On 12/9/24 14:56, Bernd Schubert wrote:
When the fuse-server terminates while the fuse-client or kernel
still has queued URING_CMDs, these commands retain references
to the struct file used by the fuse connection. This prevents
fuse_dev_release() from being invoked, resulting in a hung mount
point.
This patch addresses the issue by making queued URING_CMDs
cancelable, allowing fuse_dev_release() to proceed as expected
and preventing the mount point from hanging.
io_uring bits look good
Signed-off-by: Bernd Schubert <bschubert@xxxxxxx>
---
fs/fuse/dev_uring.c | 87 ++++++++++++++++++++++++++++++++++++++++++---------
fs/fuse/dev_uring_i.h | 12 +++++++
2 files changed, 85 insertions(+), 14 deletions(-)
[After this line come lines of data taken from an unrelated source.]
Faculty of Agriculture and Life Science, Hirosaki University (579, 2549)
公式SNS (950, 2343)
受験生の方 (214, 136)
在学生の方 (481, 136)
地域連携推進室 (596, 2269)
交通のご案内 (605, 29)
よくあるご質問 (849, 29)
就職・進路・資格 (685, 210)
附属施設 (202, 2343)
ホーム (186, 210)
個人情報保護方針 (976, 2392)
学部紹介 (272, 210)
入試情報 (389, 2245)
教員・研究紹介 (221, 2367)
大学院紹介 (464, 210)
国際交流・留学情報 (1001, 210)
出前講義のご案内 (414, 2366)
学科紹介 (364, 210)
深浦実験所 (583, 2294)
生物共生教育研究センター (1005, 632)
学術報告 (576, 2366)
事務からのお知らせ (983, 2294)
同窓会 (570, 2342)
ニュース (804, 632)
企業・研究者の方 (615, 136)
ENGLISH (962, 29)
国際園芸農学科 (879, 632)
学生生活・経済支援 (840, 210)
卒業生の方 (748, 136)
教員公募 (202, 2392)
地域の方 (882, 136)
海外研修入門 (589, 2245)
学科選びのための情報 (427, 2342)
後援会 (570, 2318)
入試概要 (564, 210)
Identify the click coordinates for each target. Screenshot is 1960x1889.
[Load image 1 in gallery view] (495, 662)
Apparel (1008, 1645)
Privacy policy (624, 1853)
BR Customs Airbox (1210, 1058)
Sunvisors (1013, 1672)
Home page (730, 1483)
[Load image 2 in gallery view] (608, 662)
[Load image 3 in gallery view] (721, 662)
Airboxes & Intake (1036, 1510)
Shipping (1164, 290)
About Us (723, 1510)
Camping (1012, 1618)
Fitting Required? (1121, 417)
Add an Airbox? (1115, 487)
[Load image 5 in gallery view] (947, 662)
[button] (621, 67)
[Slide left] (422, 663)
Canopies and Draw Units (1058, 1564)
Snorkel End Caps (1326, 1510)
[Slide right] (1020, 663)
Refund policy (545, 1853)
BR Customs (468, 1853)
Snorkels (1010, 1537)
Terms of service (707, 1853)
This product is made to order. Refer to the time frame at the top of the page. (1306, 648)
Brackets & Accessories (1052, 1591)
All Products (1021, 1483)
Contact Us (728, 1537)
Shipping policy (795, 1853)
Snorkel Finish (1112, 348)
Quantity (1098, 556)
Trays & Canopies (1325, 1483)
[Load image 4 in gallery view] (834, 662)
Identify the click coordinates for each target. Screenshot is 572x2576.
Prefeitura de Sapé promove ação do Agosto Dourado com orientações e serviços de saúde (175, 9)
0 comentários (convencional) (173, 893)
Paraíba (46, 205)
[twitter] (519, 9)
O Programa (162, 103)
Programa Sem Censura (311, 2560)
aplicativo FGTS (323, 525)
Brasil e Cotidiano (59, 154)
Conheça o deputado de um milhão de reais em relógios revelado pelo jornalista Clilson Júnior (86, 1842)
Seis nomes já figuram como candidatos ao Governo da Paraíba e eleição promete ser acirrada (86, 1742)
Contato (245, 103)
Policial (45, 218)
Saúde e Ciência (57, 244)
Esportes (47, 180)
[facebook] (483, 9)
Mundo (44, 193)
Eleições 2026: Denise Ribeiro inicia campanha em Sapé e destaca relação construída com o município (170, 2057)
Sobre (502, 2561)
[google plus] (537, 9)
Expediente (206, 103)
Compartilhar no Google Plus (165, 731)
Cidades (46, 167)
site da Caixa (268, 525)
diff --git a/fs/fuse/dev_uring.c b/fs/fuse/dev_uring.c
index 8bdfb6fcfa51976cd121bee7f2e8dec1ff9aa916..be7eaf7cc569ff77f8ebdff323634b84ea0a3f63 100644
--- a/fs/fuse/dev_uring.c
+++ b/fs/fuse/dev_uring.c
...
@@ -294,24 +302,27 @@ static void fuse_uring_stop_fuse_req_end(struct fuse_ring_ent *ent)
/*
* Release a request/entry on connection tear down
*/
-static void fuse_uring_entry_teardown(struct fuse_ring_ent *ent,
- bool need_cmd_done)
+static void fuse_uring_entry_teardown(struct fuse_ring_ent *ent)
{
- /*
- * fuse_request_end() might take other locks like fi->lock and
- * can lead to lock ordering issues
- */
- lockdep_assert_not_held(&ent->queue->lock);
+ struct fuse_ring_queue *queue = ent->queue;
- if (need_cmd_done)
+ if (ent->need_cmd_done)
io_uring_cmd_done(ent->cmd, -ENOTCONN, 0,
IO_URING_F_UNLOCKED);
nit: might be better to pair all io_uring_cmd_done() with
ent->cmd = NULL;
since after the call the request is released and can't be used
by fuse anymore.
if (ent->fuse_req)
fuse_uring_stop_fuse_req_end(ent);
- list_del_init(&ent->list);
- kfree(ent);
+ /*
+ * The entry must not be freed immediately, due to access of direct
+ * pointer access of entries through IO_URING_F_CANCEL - there is a risk
+ * of race between daemon termination (which triggers IO_URING_F_CANCEL
+ * and accesses entries without checking the list state first
+ */
+ spin_lock(&queue->lock);
+ list_move(&ent->list, &queue->ent_released);
+ ent->state = FRRS_RELEASED;
+ spin_unlock(&queue->lock);
...
+ * Handle IO_URING_F_CANCEL, typically should come on daemon termination.
+ *
+ * Releasing the last entry should trigger fuse_dev_release() if
+ * the daemon was terminated
+ */
+static int fuse_uring_cancel(struct io_uring_cmd *cmd, unsigned int issue_flags)
+{
+ struct fuse_ring_ent *ent = fuse_uring_cmd_to_ring_ent(cmd);
+ struct fuse_ring_queue *queue;
+ bool need_cmd_done = false;
+ int ret = 0;
+
+ /*
+ * direct access on ent - it must not be destructed as long as
+ * IO_URING_F_CANCEL might come up
+ */
+ queue = ent->queue;
+ spin_lock(&queue->lock);
+ if (ent->state == FRRS_WAIT) {
+ ent->state = FRRS_USERSPACE;
+ list_move(&ent->list, &queue->ent_in_userspace);
+ need_cmd_done = true;
+ }
+ spin_unlock(&queue->lock);
+
+ if (need_cmd_done) {
+ io_uring_cmd_done(cmd, -ENOTCONN, 0, issue_flags);
+ } else {
+ /* io-uring handles resending */
+ ret = -EAGAIN;
FWIW, apparently io_uring ignores error codes returned from here.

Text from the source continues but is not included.